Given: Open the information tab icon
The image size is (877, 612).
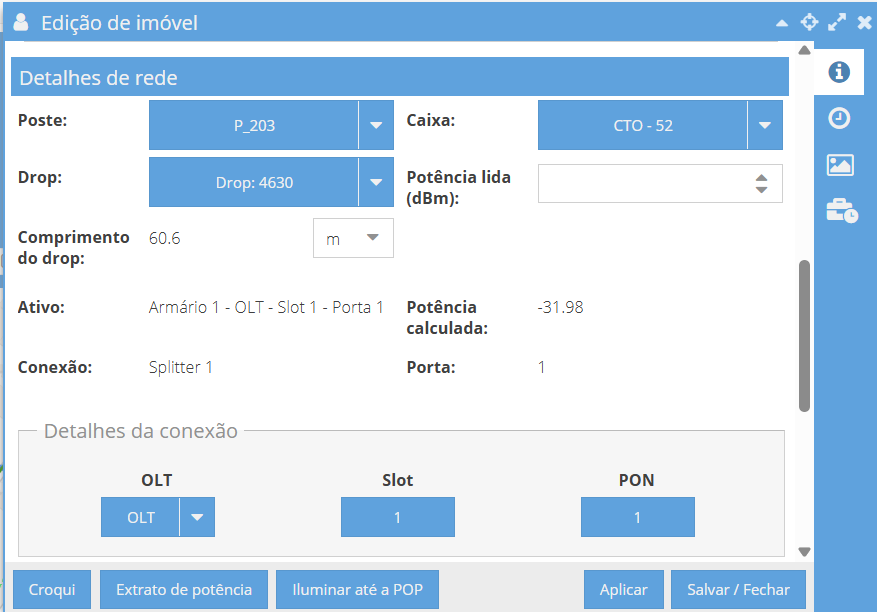Looking at the screenshot, I should point(839,72).
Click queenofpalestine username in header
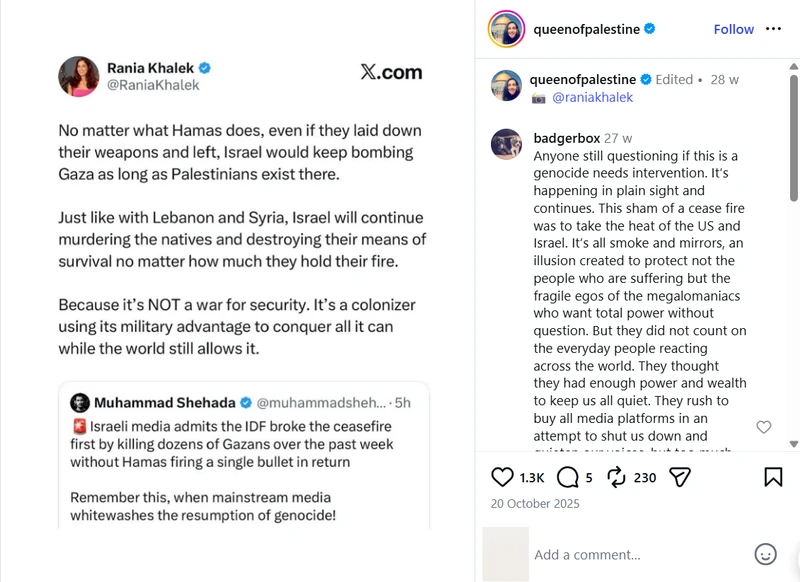Viewport: 800px width, 582px height. click(586, 29)
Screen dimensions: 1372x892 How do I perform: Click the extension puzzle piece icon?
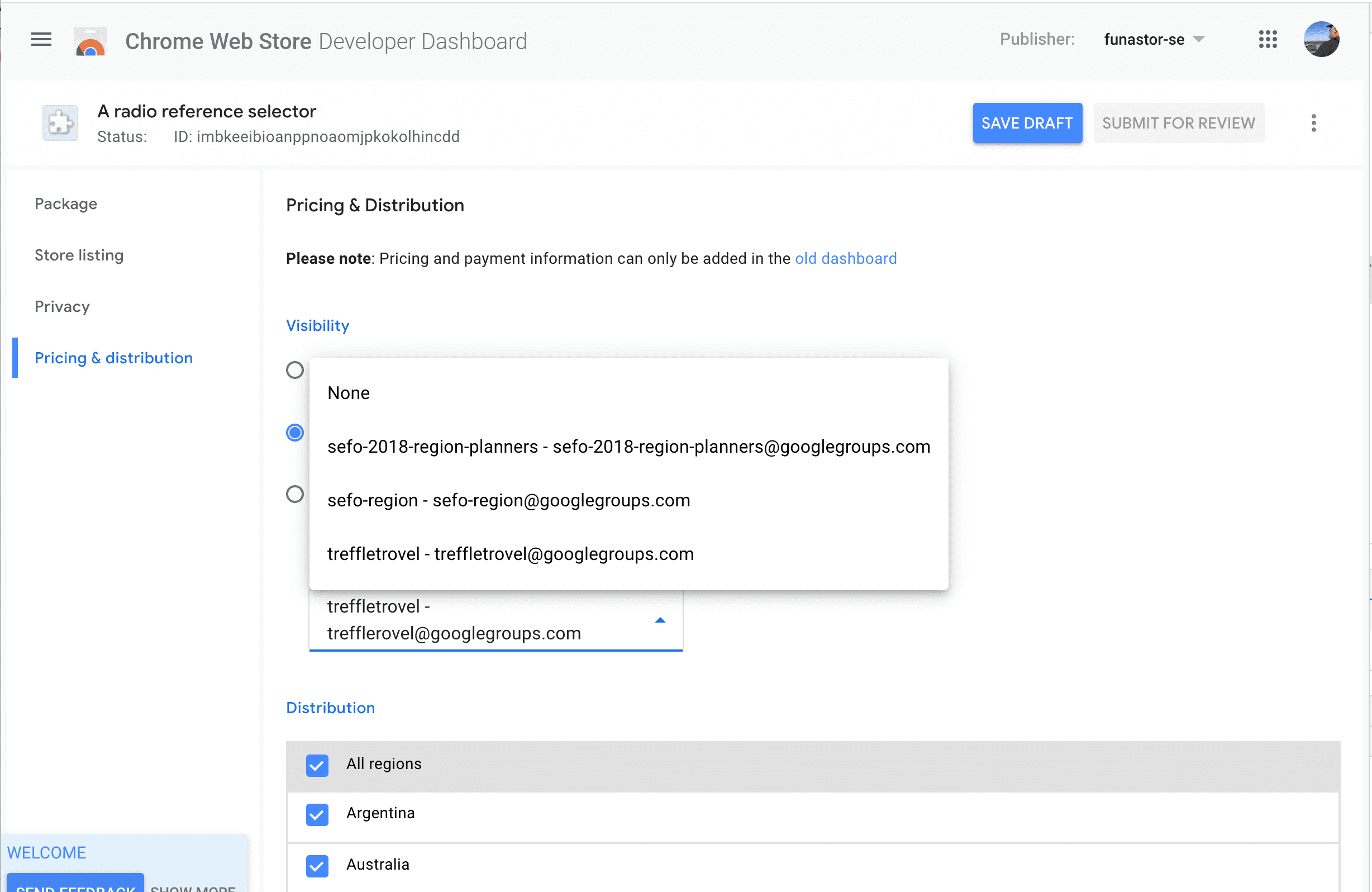(x=59, y=122)
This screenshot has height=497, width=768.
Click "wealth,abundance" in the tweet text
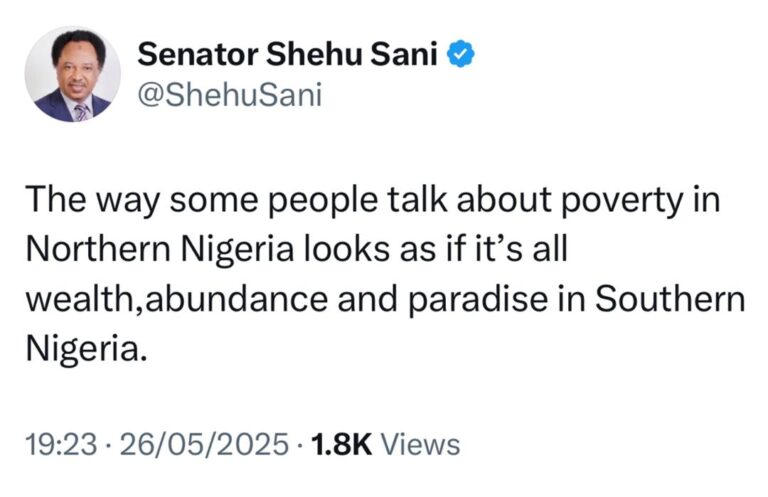177,299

-------

YOUR TASK -
Print every line above exactly as given, but not the pictures.

REPLY TO THE TASK -
Given: Open the information tab icon
The image size is (877, 612).
Looking at the screenshot, I should point(839,72).
Click queenofpalestine username in header
Viewport: 800px width, 582px height. click(586, 29)
Screen dimensions: 1372x892 How do I perform: Click the extension puzzle piece icon?
(x=59, y=122)
This screenshot has height=497, width=768.
Click "wealth,abundance" in the tweet text
177,299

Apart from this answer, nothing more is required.